Foi tudo muito rápido e a ideia nem foi dela. Mas podia ter sido. Um dia, Raquel Tavares recebeu um telefonema do seu manager, João Pedro Ruela, a dizer-lhe isto: Recebi aqui um convite, mas não te entusiasmes muito. Há uma hipótese da Sony Brasil, juntamente com um produtor que se chama Max Pierre, de fazer uma homenagem ao Roberto Carlos e sugeriram o teu nome.” Isto foi em Julho deste ano, “no meio de muitos concertos”, e a fadista, meio incrédula, pediu-lhe apenas que ele só voltasse a ligar-lhe quando estivesse garantido, “para não criar imensas expectativas numa coisa que adoraria fazer.” Soube, mais tarde, que o produtor brasileiro Max Pierre nem a conhecia, apesar de Raquel já ter vivido no Brasil e de ter vídeos no Youtube a cantar canções brasileiras; quem sugeriu o seu nome foi Paulo Junqueiro, na Sony Music Brasil, que ao ouvir falar do projecto disse a Max que conhecia uma cantora “lá em Lisboa que era capaz de gostar de fazer isso.”

Max Pierre queria alguém que cantasse em português de Portugal, não necessariamente uma fadista, mas quando se conheceram e quando a ouviu cantar no estúdio, achou que podia ir dar uma volta pois ela daria bem conta do recado. E deu: “Tinha uma semana para gravar 14 temas”, diz Raquel ao Ípsilon. “Mas gravei-os em duas tardes. Dois takes cada. Foi muito fácil para mim assumir a linguagem dessas canções, porque eu tinha muito presente o Roberto Carlos na minha cabeça. O Max pediu que eu respeitasse de alguma forma o atraso do Roberto Carlos no canto, o dengo do Brasil, e assim foi.”

A admiração de Max pela facilidade com que Raquel abordou o universo de Roberto tinha razão de ser. Mas ela depois explicou-lhe. “Estive no Rio três anos, metade do meu coração é carioca, e adoro o Roberto Carlos desde que me lembro de ser gente. Os meus primeiros álbuns foram o Mingos e Os Samurais, do Rui Veloso, e o Roberto Carlos, 1988, disco que eu sei de cor ainda hoje. Toda a vida ouvi Roberto Carlos, sabia as letras de cor, quase todas, conhecia a linguagem, os temas, a estruturas, foi fácil.” O mais trabalhoso, diz, ela, foi manter a coerência do canto em português de Portugal. “O meu hábito de falar o português do Brasil é tão grande que tive de esforçar-me para não misturar as duas coisas e fazer com que aquilo soasse bem.” E o esforço compensou, porque, mantendo-se a estrutura dos temas, é a voz da fadista que ressalta, no tom que lhe conhecemos, dando ali e ali algumas colorações do fado às canções de Roberto.

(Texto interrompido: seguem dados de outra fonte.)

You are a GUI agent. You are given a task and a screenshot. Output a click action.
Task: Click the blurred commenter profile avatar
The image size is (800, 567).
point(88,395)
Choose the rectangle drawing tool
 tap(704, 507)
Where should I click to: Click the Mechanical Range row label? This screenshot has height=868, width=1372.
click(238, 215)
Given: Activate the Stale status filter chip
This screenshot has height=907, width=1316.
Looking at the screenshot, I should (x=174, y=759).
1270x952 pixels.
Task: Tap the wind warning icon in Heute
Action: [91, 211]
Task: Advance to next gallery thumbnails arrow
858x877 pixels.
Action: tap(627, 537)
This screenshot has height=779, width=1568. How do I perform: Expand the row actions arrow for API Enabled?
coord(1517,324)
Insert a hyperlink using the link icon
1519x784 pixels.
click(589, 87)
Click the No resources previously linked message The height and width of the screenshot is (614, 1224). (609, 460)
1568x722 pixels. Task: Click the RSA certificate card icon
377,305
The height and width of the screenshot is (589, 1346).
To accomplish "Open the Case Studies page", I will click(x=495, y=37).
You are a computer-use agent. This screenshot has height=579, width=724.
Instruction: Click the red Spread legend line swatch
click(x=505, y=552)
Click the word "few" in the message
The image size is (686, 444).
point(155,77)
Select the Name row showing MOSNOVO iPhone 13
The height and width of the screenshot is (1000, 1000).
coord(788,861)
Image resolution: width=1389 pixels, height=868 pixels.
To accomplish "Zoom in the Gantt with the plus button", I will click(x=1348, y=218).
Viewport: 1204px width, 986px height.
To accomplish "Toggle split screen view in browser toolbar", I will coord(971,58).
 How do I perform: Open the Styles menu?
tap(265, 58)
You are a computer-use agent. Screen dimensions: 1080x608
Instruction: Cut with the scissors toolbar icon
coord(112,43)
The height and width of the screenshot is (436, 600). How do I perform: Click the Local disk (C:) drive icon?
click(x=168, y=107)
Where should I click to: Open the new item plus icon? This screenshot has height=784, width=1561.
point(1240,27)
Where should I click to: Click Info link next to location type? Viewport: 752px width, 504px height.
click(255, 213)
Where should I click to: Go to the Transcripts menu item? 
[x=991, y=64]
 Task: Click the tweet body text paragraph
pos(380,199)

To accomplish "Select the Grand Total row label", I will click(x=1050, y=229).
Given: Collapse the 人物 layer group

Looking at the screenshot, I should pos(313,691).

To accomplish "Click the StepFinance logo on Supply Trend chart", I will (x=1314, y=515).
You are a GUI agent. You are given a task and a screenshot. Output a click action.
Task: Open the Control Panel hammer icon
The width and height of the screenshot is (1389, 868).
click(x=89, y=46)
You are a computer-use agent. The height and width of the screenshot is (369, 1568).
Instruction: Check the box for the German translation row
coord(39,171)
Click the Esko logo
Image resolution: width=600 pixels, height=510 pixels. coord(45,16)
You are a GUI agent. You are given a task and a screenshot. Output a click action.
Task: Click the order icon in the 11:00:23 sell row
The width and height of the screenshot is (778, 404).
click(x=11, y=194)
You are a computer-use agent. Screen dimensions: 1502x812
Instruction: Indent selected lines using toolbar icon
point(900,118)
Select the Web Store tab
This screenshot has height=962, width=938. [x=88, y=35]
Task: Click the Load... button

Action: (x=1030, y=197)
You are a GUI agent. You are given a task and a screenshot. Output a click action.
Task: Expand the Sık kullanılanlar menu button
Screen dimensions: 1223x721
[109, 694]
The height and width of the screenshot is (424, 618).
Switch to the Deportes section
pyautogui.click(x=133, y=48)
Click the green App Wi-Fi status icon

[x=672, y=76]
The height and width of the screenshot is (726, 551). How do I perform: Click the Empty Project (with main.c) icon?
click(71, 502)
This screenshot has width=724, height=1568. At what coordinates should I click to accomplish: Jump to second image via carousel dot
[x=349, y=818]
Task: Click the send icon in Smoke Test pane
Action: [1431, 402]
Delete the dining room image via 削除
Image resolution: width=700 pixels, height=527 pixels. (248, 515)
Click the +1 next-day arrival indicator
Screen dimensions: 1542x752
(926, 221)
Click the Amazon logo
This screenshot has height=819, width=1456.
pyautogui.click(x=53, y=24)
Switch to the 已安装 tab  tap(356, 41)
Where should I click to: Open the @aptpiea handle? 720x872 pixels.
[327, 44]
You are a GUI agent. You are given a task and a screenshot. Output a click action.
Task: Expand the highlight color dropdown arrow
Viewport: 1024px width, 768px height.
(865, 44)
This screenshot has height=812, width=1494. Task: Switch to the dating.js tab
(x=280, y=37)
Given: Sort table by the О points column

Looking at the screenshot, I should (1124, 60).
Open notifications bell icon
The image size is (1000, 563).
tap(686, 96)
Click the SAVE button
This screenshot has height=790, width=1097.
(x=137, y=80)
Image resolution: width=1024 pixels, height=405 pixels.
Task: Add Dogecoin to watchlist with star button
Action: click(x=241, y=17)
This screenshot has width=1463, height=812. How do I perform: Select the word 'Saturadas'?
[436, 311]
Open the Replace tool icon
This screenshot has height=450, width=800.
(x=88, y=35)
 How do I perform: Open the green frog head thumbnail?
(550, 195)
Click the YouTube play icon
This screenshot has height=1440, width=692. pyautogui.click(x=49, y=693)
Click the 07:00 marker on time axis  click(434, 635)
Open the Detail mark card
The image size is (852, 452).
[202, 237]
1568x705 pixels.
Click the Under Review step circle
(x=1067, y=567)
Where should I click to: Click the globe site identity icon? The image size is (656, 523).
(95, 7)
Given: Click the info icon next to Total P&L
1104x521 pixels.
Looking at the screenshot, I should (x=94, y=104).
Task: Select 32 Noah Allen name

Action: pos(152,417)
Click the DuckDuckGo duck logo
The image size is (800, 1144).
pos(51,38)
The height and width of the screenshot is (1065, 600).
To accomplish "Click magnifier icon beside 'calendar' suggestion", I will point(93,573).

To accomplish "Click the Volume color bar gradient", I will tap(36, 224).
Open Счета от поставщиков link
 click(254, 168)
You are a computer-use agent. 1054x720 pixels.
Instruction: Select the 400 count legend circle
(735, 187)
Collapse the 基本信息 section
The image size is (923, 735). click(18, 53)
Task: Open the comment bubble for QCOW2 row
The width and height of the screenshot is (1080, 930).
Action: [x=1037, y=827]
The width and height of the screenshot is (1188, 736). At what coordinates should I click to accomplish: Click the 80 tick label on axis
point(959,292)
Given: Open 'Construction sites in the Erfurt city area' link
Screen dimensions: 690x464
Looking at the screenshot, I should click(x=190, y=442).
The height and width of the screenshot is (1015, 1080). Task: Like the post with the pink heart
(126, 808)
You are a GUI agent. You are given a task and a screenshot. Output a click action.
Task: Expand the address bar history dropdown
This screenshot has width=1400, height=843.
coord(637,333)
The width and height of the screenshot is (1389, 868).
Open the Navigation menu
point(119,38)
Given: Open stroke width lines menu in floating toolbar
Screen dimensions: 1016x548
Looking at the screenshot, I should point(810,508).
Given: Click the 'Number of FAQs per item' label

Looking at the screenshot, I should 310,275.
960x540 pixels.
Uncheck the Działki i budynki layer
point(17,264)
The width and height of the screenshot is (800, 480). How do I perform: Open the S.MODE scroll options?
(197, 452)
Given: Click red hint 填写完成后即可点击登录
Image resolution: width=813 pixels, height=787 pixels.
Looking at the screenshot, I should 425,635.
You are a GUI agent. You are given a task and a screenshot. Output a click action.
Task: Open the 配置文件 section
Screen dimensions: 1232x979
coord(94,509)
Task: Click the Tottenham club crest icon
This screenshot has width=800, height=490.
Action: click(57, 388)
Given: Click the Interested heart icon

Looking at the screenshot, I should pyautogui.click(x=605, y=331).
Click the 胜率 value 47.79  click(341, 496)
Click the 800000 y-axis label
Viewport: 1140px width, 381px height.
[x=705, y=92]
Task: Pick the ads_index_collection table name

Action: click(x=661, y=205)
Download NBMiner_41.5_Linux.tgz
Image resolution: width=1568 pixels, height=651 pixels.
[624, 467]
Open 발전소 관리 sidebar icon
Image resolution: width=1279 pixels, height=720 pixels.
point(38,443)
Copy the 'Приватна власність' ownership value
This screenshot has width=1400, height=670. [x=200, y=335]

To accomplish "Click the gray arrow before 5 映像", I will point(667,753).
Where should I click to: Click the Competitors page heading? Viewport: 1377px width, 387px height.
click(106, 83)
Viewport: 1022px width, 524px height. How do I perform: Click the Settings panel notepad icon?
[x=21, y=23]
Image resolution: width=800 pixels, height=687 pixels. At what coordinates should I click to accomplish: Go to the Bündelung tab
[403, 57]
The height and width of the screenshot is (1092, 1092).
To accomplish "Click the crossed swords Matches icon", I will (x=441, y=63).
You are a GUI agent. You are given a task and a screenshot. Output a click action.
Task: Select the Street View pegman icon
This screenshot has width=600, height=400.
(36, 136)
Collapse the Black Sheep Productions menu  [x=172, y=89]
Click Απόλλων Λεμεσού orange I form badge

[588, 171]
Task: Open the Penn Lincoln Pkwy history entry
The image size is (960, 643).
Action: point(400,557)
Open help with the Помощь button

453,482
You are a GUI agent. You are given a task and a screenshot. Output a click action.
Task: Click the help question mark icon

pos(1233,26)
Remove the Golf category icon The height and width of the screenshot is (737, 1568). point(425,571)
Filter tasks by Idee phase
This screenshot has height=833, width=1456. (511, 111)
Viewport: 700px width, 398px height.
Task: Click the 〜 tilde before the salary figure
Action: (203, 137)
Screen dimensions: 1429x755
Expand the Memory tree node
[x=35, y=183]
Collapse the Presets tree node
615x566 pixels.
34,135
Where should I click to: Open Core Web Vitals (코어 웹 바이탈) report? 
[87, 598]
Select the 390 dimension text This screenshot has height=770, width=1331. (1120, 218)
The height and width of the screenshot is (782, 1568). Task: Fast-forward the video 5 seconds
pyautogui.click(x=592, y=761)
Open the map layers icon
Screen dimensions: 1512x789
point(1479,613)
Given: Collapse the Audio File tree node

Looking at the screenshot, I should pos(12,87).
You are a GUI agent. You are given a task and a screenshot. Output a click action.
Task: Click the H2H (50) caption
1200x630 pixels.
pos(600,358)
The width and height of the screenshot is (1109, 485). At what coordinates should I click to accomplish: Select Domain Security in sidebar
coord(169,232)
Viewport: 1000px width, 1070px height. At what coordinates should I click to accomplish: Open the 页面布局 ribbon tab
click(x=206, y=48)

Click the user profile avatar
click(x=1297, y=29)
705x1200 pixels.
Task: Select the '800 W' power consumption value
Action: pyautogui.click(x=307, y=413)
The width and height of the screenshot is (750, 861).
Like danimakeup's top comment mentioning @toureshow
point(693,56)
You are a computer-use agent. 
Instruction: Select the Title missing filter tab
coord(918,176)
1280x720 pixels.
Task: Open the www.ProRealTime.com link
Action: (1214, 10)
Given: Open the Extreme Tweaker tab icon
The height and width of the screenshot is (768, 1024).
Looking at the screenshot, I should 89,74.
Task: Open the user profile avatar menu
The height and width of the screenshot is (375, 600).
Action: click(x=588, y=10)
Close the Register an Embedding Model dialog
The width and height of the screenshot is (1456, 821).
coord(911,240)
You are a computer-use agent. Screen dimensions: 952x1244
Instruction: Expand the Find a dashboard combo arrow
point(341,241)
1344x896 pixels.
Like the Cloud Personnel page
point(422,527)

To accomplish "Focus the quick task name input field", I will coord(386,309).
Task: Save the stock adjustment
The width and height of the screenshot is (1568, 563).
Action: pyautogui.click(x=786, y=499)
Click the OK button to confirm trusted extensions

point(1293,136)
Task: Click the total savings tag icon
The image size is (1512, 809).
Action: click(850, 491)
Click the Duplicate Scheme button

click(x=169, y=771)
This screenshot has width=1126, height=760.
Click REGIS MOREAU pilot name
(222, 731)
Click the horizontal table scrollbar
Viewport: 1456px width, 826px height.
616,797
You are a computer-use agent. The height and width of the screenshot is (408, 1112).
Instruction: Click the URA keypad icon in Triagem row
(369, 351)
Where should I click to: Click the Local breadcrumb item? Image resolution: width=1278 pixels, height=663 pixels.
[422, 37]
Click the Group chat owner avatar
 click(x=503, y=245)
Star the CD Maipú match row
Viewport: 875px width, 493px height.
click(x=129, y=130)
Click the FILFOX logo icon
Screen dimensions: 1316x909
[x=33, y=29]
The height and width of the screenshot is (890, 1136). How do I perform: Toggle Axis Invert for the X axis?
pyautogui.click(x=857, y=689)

Antes da gravação, o processo foi este: “Ele mandou-me uma lista de 20 músicas, eu mandei-lhe uma outra também com 20; coincidiam doze. Portanto, estávamos no mesmo comprimento de onda. As outras duas fui eu que pedi muito para gravar: Não se esqueça de mim e Olha.” Em mais de quatrocentas canções de Roberto e Erasmo Carlos, acertar em doze é obra. Mas muitas delas teriam de ficar de parte pelas razões mais diversas: “Havia canções que não tinham a ver com a minha linguagem, como Lady Laura ou Mulher de 40. E também não gravei nada da fase mais rock’n’roll do Roberto, que também adoro, como o Splish splash ou O calhambeque. Porque se era para fazer uma coisa com legitimidade, tinha de ser algo que eu pudesse defender francamente.”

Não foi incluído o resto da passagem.